Task description.
Every entry below should be copied exactly, minus the pictures.

Exercise inputs.
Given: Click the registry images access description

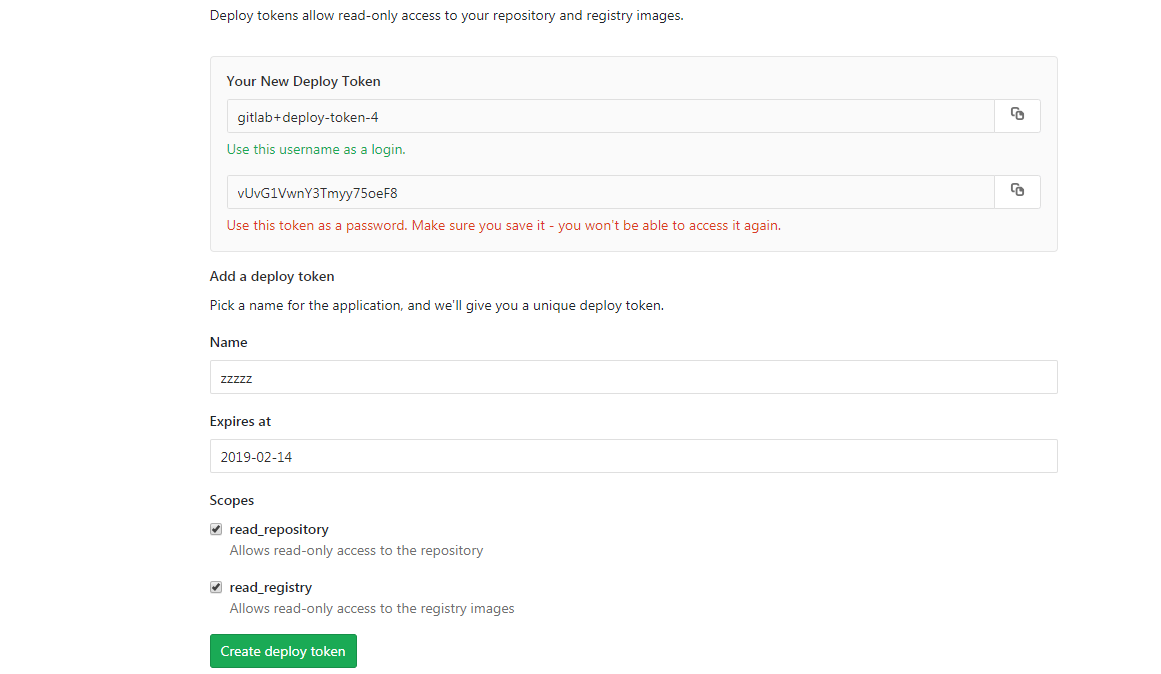Looking at the screenshot, I should click(372, 608).
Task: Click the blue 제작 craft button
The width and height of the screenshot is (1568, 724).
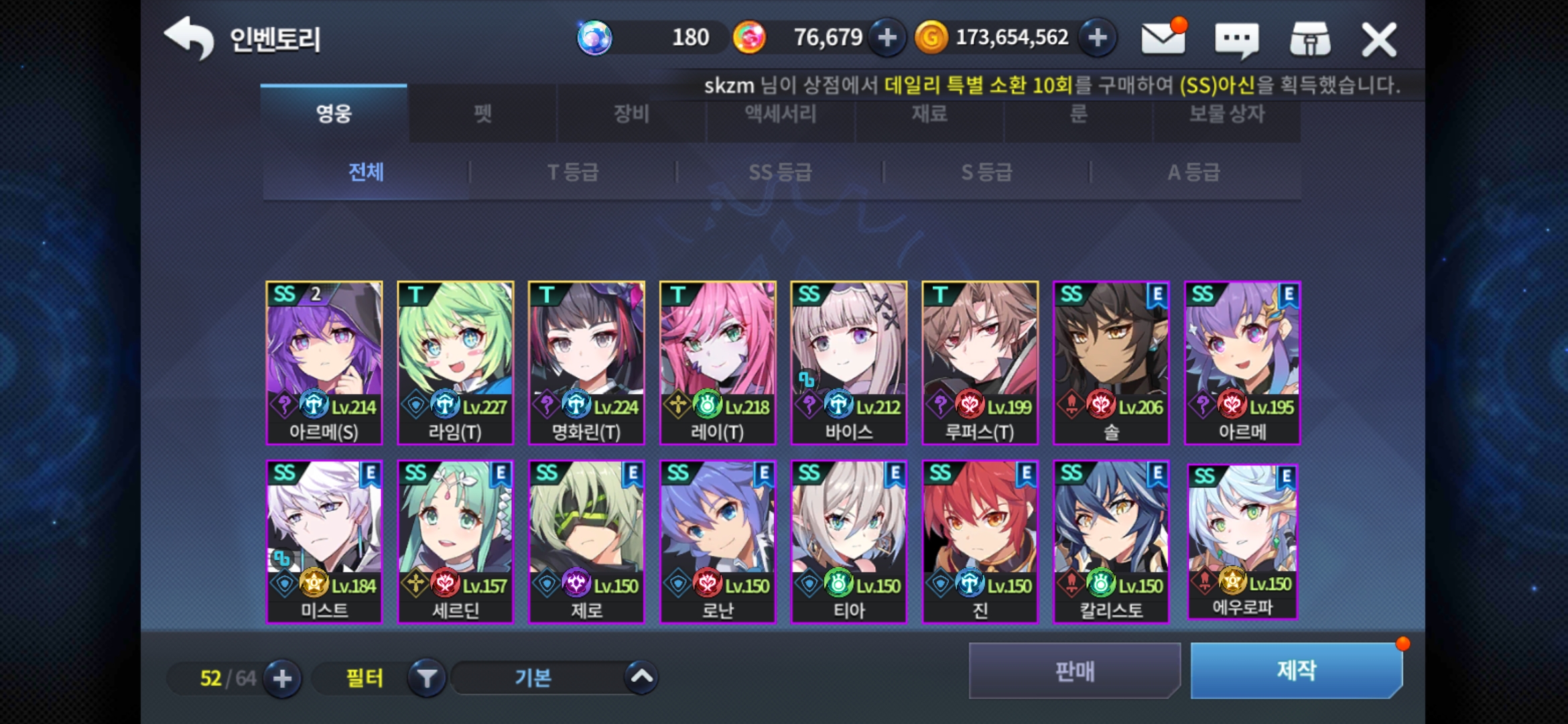Action: click(x=1297, y=670)
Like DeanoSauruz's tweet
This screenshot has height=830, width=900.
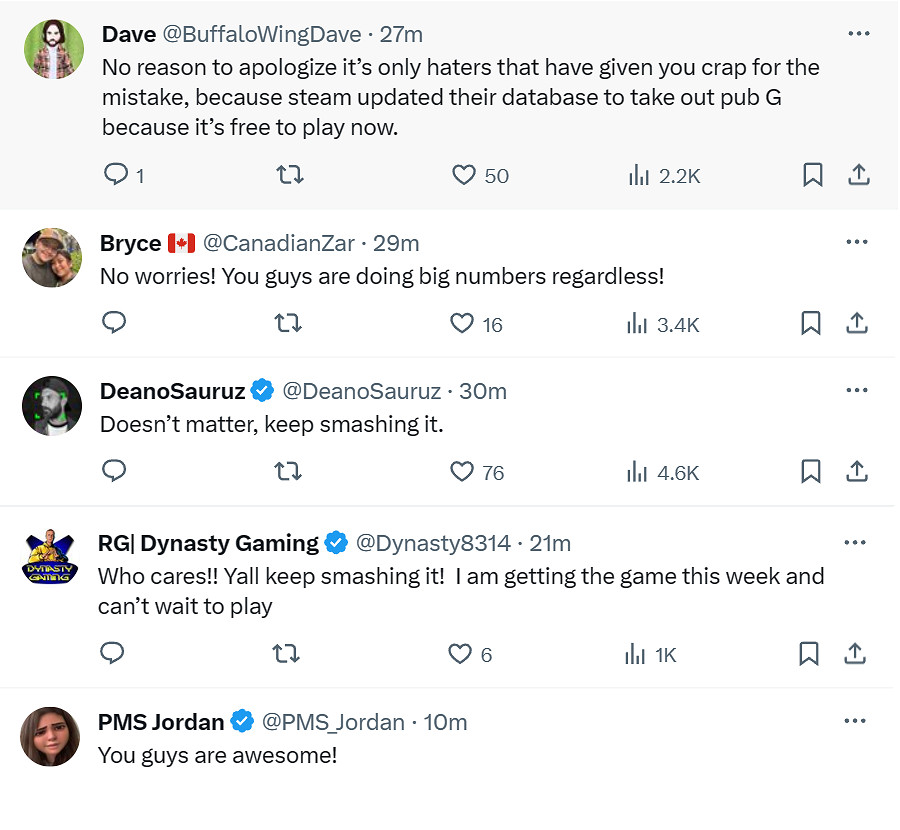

Exercise answer.
Given: Click the registry images access description

Looking at the screenshot, I should click(372, 608).
Task: Click the blue 제작 craft button
The width and height of the screenshot is (1568, 724).
Action: click(x=1297, y=670)
Like DeanoSauruz's tweet
This screenshot has height=830, width=900.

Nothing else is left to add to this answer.